* Required work: Your output should be exactly the lines from the one containing "The width and height of the screenshot is (1024, 542)." through the final line of the following data, please, with no pictures.

* Input for this task:
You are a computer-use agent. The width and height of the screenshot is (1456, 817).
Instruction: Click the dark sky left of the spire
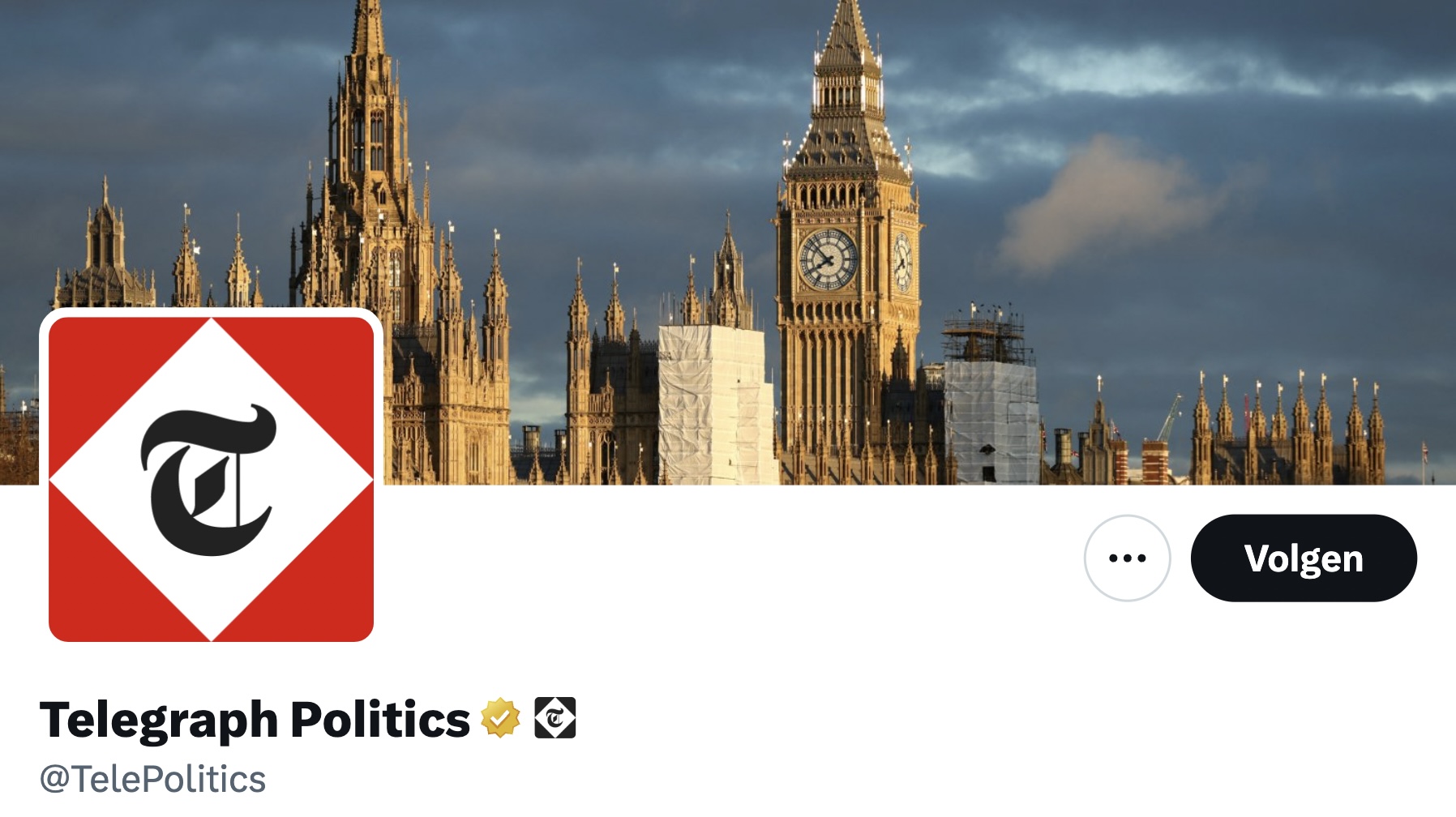(162, 105)
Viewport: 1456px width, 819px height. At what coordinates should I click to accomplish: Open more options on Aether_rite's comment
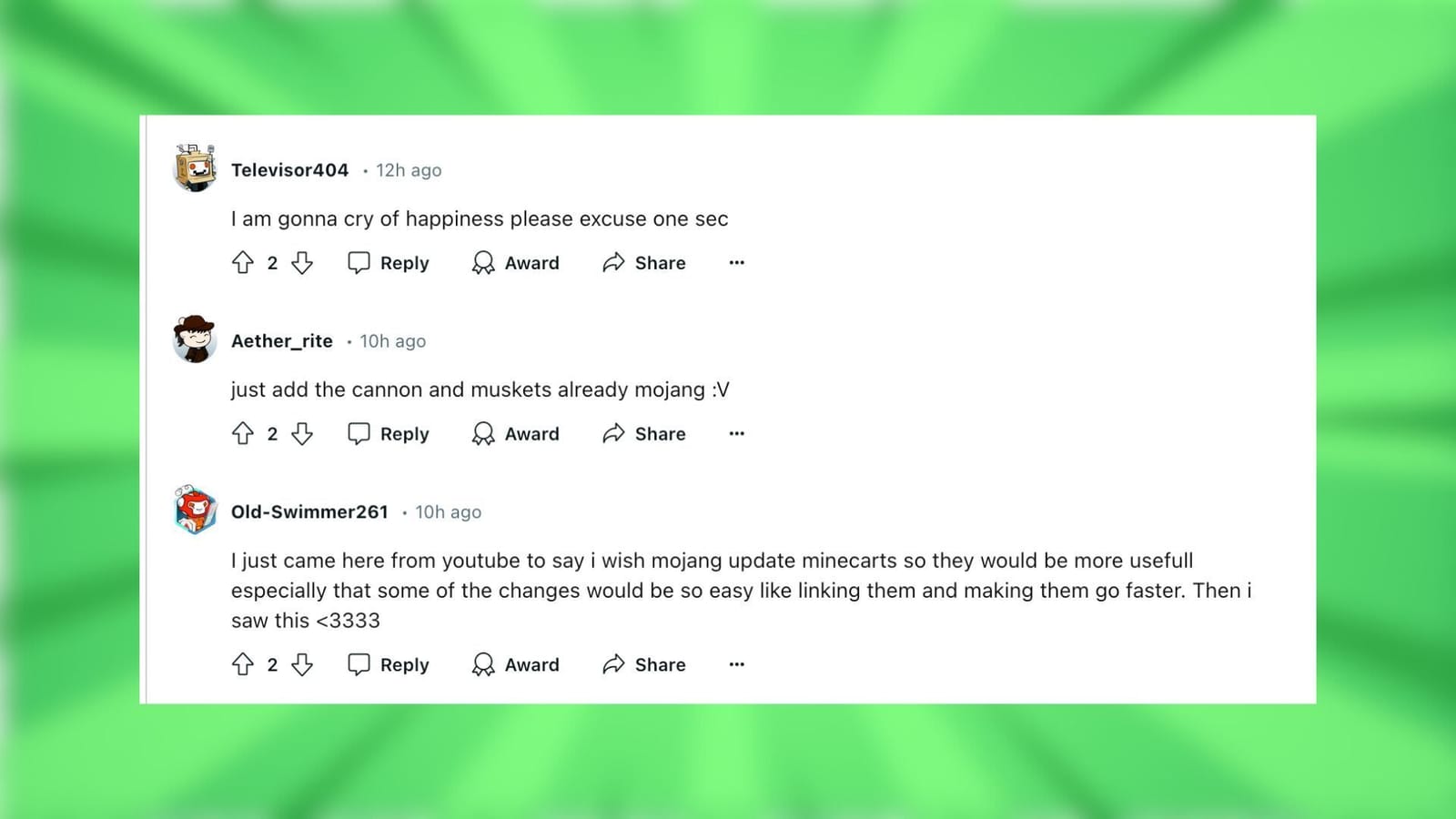coord(736,434)
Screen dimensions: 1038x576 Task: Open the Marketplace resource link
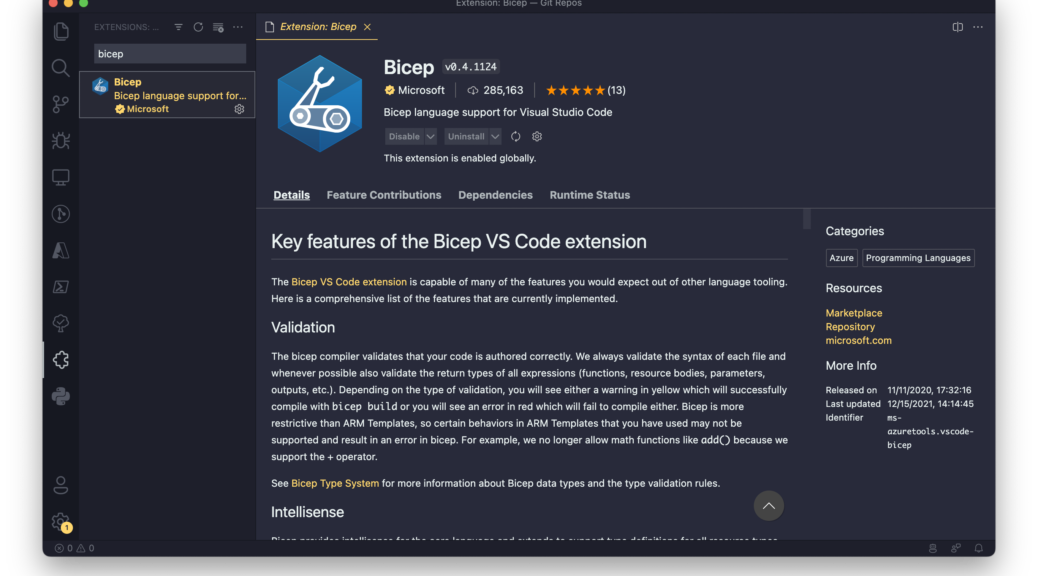[853, 313]
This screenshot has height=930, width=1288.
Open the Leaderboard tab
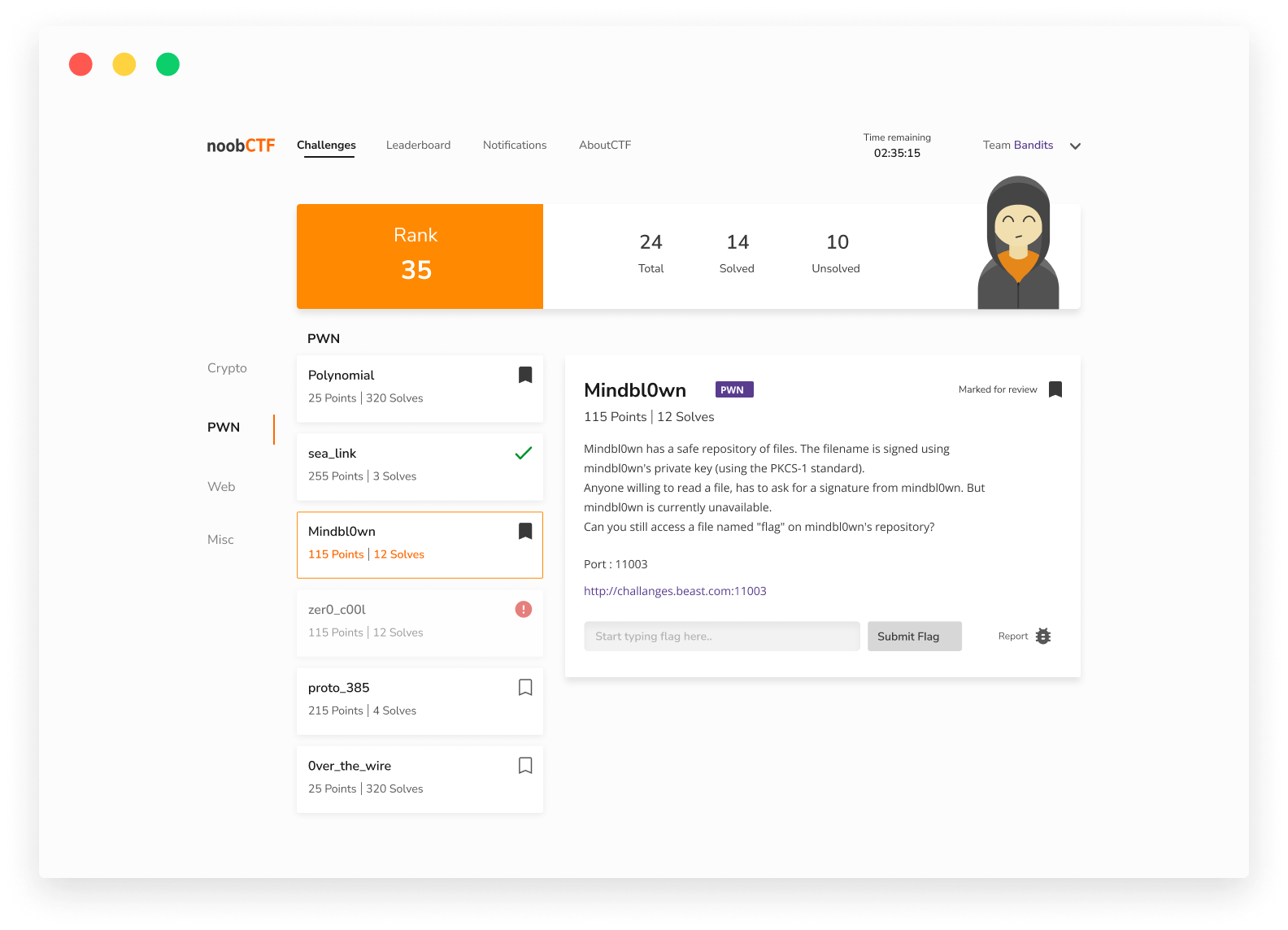tap(418, 146)
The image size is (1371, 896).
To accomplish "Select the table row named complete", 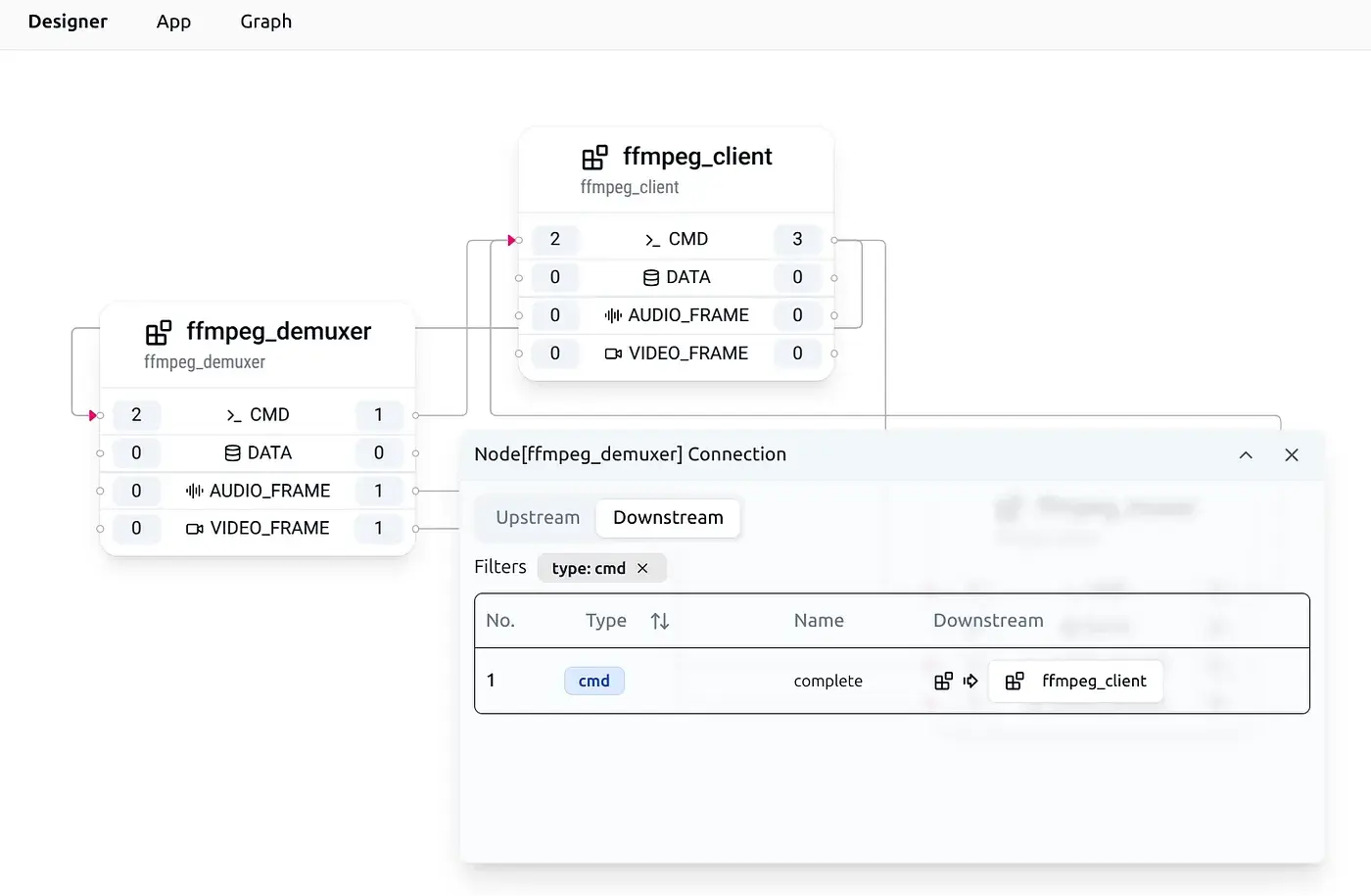I will 827,680.
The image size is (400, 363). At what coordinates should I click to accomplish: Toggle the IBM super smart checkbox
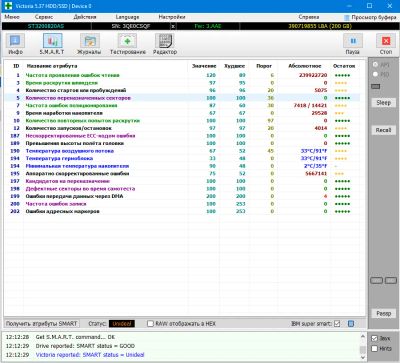click(337, 324)
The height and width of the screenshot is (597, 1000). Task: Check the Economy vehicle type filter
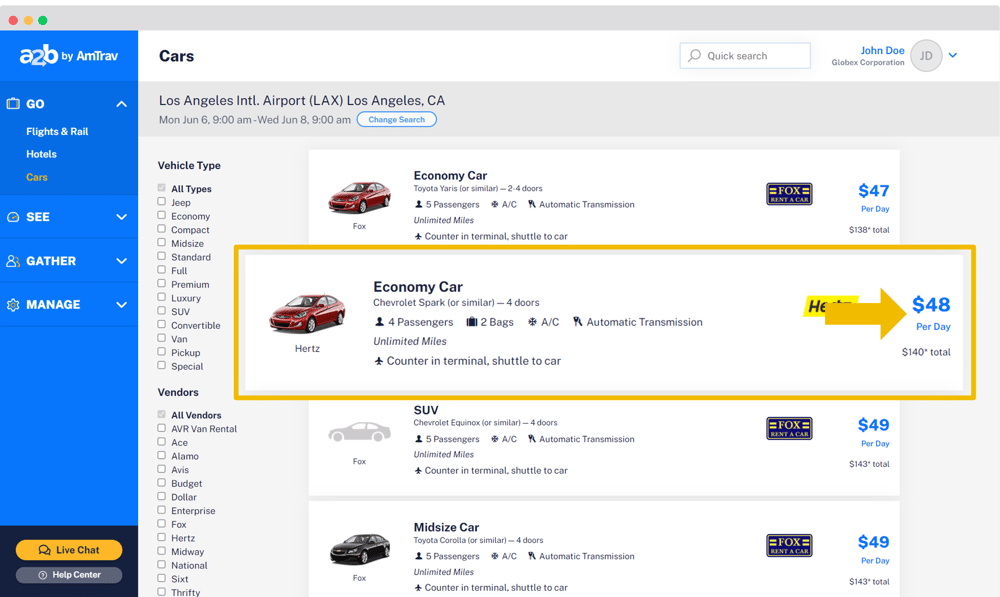(159, 216)
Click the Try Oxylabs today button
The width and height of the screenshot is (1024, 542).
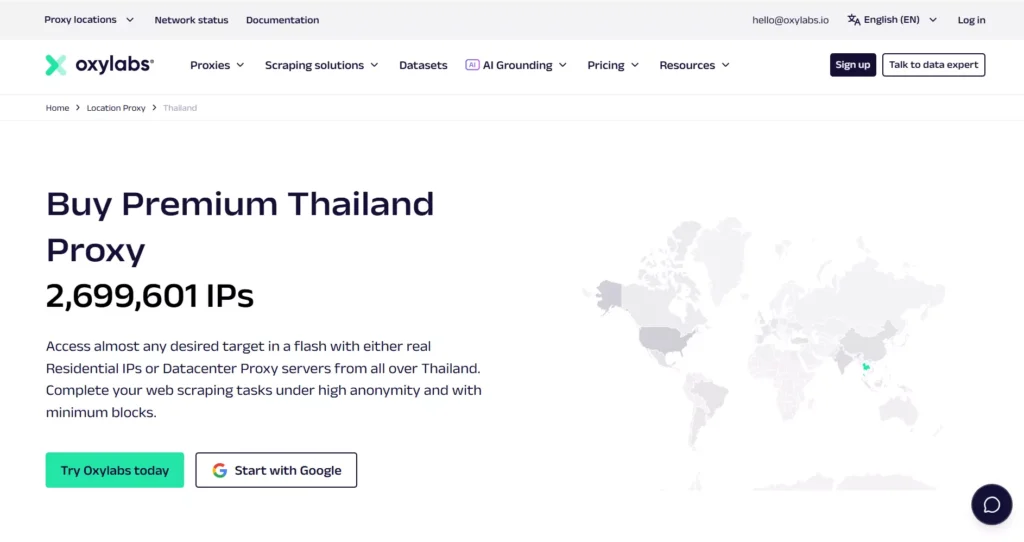[115, 470]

* Solution for this task:
The width and height of the screenshot is (1024, 542).
[115, 470]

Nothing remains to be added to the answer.